Director: Joanna Hogg

Country: Iso-Britannia, Yhdysvallat

Year: 2022

Duration: 96 min

Languages: englanti / ei tekstitystä

Category: ,

Director Joanna Hogg has captivated festival audiences around the world – including in Sodankylä last summer – with her autobiographical double feature The Souvenir (2019) and The Souvenir: Part II (2021). Her latest film is a surprising and intriguing addition to the story of her alter ego, Julie. Tilda Swinton, an old friend and colleague of Hogg’s, who played the protagonist’s mother in The Souvenir, does a wonderful job in her dual role, this time also embracing the character of middle-aged Julie.

The backdrop for this atmospheric mystery, sprinkled with a touch of British Gothic, is a Welsh mansion hotel bathing in eerie foggy twilight, where Julie takes her elderly mother Rosalind for her birthday. Rosalind has significant memories attached to the hotel, and Julie is hoping to use the location to start making a film about her mother. But the work doesn’t seem to get started, because Julie is being haunted by anxiety and nocturnal sounds of the deserted building. Her relationship with her mother is not great, either: their conversations are shadowed by vague tensions bubbling under the surface.

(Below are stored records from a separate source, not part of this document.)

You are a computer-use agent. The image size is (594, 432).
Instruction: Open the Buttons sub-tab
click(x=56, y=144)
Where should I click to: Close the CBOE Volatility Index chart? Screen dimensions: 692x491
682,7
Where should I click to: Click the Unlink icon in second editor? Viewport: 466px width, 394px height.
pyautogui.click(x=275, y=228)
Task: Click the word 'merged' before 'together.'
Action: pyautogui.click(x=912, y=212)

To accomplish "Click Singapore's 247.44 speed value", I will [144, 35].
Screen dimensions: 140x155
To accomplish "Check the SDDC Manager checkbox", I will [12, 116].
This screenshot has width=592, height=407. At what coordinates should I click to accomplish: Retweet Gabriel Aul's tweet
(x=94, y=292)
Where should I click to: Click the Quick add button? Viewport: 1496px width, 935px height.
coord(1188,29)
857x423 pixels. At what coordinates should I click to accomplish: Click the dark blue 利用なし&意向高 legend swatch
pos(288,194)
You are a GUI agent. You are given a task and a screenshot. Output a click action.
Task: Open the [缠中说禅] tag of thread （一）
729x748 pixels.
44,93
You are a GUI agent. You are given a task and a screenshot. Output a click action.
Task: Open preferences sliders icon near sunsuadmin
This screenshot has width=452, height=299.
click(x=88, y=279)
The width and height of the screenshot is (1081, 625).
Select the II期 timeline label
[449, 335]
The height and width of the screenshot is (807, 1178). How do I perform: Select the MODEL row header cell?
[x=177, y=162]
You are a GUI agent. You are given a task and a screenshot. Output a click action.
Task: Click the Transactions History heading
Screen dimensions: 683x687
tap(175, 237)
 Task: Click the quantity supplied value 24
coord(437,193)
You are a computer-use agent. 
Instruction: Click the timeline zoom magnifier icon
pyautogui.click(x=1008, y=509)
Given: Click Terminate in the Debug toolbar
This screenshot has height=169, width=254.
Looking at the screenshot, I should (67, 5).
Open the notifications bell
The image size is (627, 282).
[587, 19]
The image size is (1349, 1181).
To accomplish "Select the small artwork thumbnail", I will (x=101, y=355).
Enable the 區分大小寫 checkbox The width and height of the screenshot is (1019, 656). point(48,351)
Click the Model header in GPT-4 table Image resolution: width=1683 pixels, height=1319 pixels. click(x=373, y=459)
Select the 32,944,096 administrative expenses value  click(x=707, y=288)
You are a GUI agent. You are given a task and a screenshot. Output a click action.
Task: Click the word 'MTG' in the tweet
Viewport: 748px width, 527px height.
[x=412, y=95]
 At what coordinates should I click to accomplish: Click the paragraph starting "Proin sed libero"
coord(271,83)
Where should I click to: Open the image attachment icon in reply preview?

Hogg and Swinton with their team have created a simple study of memories, life choices, and loss; inspired by the aesthetics of traditional ghost stories yet faithful to the director’s contemporary style. This little gem of a film will stay with you for a long time.

Suvi Heino

JOANNA HOGG (b. 1960) had a most unusual art trajectory: She started out making Super-8 shorts in the company of Derek Jarman; went only then to film school which she finished with a vividly eccentric work called Caprice (1986) featuring Tilda Swinton; cut her creative teeth for some twenty years on music videos and TV episodes, all culminating in the off-beat EastEnders special Dot’s Story (2003); before she finally was able to present her feature debut, Unrelated (2007). This wide apprenticeship is reflected in some unusual preferences, eg. casting artists like landscape painter Christopher Baker (in Archipelago, 2010) or Slits guitarist Viv Albertine and Relationism theorist/practitioner Liam Gillick (in Exhibition, 2013) in her films. She’s a genius.